Hi @oliverchang ! Thank you very much for your quick answer!

I can see that in CVE 5.0 this isn't supported and you are trying to be fully compatible. And I can also understand that in some situations the '>' operator could introduce some difficulties in the evaluation or even false positives.

But the examples I have shown are from the NVD where CVE 4.0 is used currently, and I'm trying to translate this database to OSV. If the NVD allows this, then those who fill the information can use it. Do you suggest that for this particular cases I use the affected[].ranges[].database_specific field?

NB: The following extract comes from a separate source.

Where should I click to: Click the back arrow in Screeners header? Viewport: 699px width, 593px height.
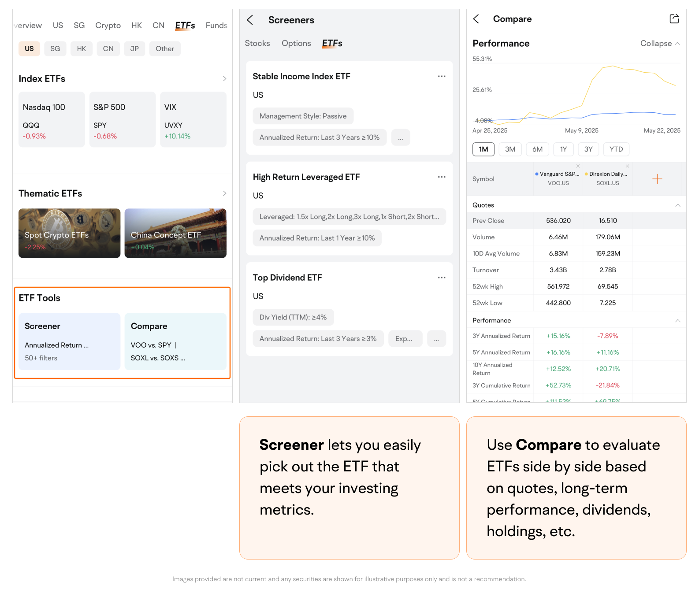click(x=250, y=20)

Also, this means that CVE 5.0 has a breaking change and it won't be backward compatible with the expressions in CVE 4.0?

A lot of the CPEs you pointed out seem to point to vendor specific products that can't be encoded in OSV anyway.

Our teams needs to be able to detect vulnerabilities in both open/closed source software. Here I have some examples of open source vulnerabilities too. Some of them are in state UNDERGOING REANALYSIS, that's why the information isn't accurate or complete yet. But we can't skip them until the analysis is finished

source: https://nvd.nist.gov/feeds/json/cve/1.1/nvdcve-1.1-2021.json.gz

https://nvd.nist.gov/vuln/detail/CVE-2021-20194 CVE-2021-20194

https://nvd.nist.gov/vuln/detail/CVE-2021-22187 CVE-2021-22187

https://nvd.nist.gov/vuln/detail/CVE-2021-22917 CVE-2021-22917

https://nvd.nist.gov/vuln/detail/CVE-2021-33037 CVE-2021-33037

https://nvd.nist.gov/vuln/detail/CVE-2021-3743 CVE-2021-3743

I couldn't tell you of often this is right now. Regards.